- Instruction -
In the commentary on media censorship below, what banner is the censorship operation said to be carried out under?

But Parry is mostly correct that both in the mainstream media and the governments since then there have been hardly any "skeptics", although they
do exist in the non-mainstram media.

Then there is this on the censorship that now started:

Yet, as part of the effort to marginalize dissent about the New Cold War, the U.S. government, some of its related “non-governmental organizations,” mainstream media outlets, and large technology companies are now pushing a censorship project designed to silence the few Internet sites that have refused to march in lockstep.

I suppose that if one considers the trillions of dollars in tax dollars that the Military Industrial Complex stands to get from the New Cold War, the propaganda investment in shutting up a few critics is well worth it.

Today, this extraordinary censorship operation is being carried out under the banner of fighting “fake news.” But many of the targeted Web sites, including, have represented some of the most responsible journalism on the Internet.

Yes, indeed. Here is the last bit that I'll quote from this article:

In the Internet era, there will now be new-age forms of censorship. Your Web site will be excluded from major search engines or electronically stamped with a warning about your unreliability.

Your guilt will be judged by a panel of mainstream media outlets, including some partially funded by the U.S. government, or maybe by some anonymous group of alleged experts.

I am afraid this well may be correct - and may also be too optimistic, for Trump may soon have the laws in place that destroy the First Amendment and that will make it a crime to criticize Trump or his government.

And while I do not know this is what will happen, it certainly looks as if that is what Trump is trying to make happen.

This is a recommended article, and here is more on a similar line:

4. Trump’s Creeping Tyranny

The fourth item is by Robert Reich on his site:

This starts as follows:

On the evening of December 7, minutes after a local Indiana union leader, Chuck Jones, criticized Trump on CNN for falsely promising to keep Carrier jobs in the U.S., Trump tweeted, “Chuck Jones, who is President of United Steelworkers 1999, has done a terrible job representing workers. No wonder companies flee country!”

Since that tweet went out, Chuck Jones says “I’m getting threats and everything else from some of his supporters.”

- Data extract -

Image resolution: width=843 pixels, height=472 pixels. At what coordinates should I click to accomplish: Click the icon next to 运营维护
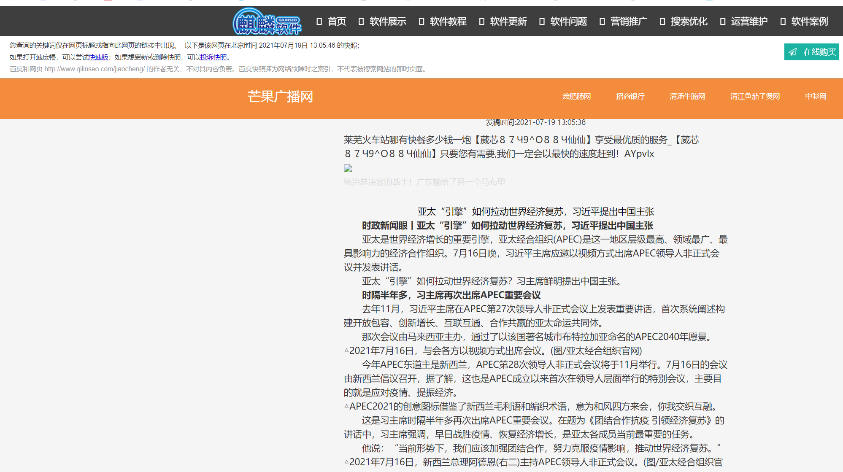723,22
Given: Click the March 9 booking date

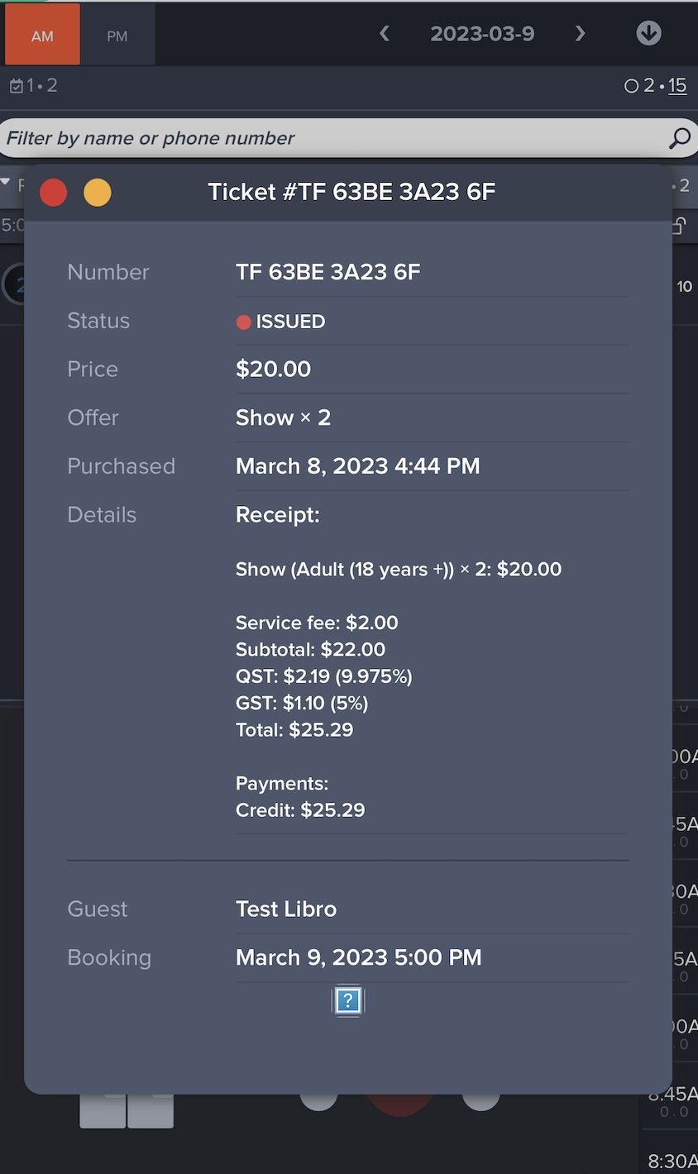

- The reply -
It is carried out under the banner of fighting "fake news."